The new study confirms that rivers and streams do, indeed, produce a lot of methane and play a major role in climate change dynamics. But the study also reveals some surprising results about how – and where – that methane is produced.“We expected to find the highest methane emissions at the tropics, because the biological production of methane is highly sensitive to temperature,” says Emily Stanley, a professor at UW–Madison’s Center for Limnology and co-author of the Nature report.
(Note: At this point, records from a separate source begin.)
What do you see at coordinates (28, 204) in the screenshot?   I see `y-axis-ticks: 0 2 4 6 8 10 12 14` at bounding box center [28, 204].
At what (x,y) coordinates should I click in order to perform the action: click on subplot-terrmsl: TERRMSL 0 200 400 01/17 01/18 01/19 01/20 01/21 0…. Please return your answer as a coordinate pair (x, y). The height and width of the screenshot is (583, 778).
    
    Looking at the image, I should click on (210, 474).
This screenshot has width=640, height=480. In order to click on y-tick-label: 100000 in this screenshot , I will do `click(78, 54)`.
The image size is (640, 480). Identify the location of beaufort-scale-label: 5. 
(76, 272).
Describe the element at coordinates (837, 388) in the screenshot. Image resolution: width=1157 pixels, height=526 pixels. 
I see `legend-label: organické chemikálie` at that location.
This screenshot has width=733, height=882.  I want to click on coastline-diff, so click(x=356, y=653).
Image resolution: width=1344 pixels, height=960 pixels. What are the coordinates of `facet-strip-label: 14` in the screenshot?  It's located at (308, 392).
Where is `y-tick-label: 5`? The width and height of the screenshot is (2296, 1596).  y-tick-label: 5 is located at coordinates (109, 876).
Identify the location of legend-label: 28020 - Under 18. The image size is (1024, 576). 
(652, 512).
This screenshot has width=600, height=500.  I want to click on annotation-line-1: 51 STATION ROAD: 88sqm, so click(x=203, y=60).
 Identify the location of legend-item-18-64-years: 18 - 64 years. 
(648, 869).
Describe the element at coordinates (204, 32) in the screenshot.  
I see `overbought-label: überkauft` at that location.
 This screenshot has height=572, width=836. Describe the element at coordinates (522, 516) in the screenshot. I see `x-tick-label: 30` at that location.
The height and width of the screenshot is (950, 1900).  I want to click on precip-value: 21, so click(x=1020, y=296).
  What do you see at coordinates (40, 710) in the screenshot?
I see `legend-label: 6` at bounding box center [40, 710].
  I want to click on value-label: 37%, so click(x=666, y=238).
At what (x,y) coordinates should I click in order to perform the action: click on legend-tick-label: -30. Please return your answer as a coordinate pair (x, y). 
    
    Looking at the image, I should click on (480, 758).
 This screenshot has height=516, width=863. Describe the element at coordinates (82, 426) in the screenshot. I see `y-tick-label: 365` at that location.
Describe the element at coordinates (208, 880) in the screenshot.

Rivers and streams in boreal forests and polar regions at high latitudes are often tied to peatlands and wetlands, while the dense forests of the Amazon and Congo river basins also supply the waters running through them with soils rich in organic matter. Both systems produce substantial amounts of methane because they often result in low-oxygen conditions preferred by microbes that produce methane while breaking down all that organic matter.
“Humans are actively modifying river networks worldwide and, in general, these changes seem to favor methane emissions,” says Gerard Rocher, lead author of the report and a postdoctoral researcher with both the Swedish University of Agricultural Sciences and the Blanes Centre of Advanced Studies in Spain.